PELMS: Pre-training for Effective Low-Shot Multi-Document Summarization

This repository contains the accompanying code & resources for the paper:

PELMS: Pre-training for Effective Low-Shot Multi-Document Summarization." Joseph J. Peper, Wenzhao Qiu, Lu Wang. NAACL 2024 Main Conference [pdf].

The contributions of our work include:

PELMS: A new pre-training objective and pre-trained model for multi-document summarization.
MultiPT: A new large-scale pre-training corpora comprising over 6 Million topi-aligned document clusters.
MetaTomatoes: A new multi-document summarization dataset containing paragraph-length meta-summaries of editorial movie reviews.

Updates

March 2024: PELMS is accepted to NAACL 2024 as a main conference long paper. November 2023: PELMS is uploaded to arXiv and pre-trained model and code are made available.

PELMS Pre-training

PELMS consists of a novel pre-training objective aimed at improving zero-shot and few-shot performance in conventional pre-trained language models.

PELMS Pre-training Technique

Our three-step pre-training target formulation uses 1) embedding-based clustering to identify prevalent information within the input, 2) faithfullness-oriented ranking process for identifying candidate sentences and 3) forms a pre-training objective that promotes coherent and abstractive outputs.

Instructions

We train and release our PELMS model trained on the MultiPT pre-training dataset with a base Longformer Encoder-Decoder (LED) architecture.

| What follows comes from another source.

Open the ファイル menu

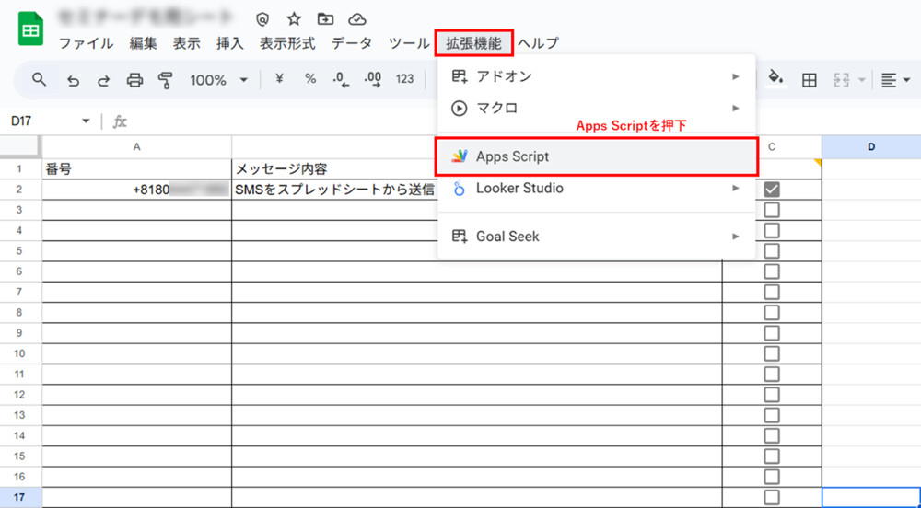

You can either pre-train yourself or use our available pretrained weights available on HuggingFace (TODO add actual Link).

Usage for pre-trained Huggingface model:

from transformers import AutoTokenizer, AutoModel

# load model and tokenizer

tokenizer = AutoTokenizer.from_pretrained('jpeper/PELMS')

model = AutoModel.from_pretrained('jpeper/PELMS')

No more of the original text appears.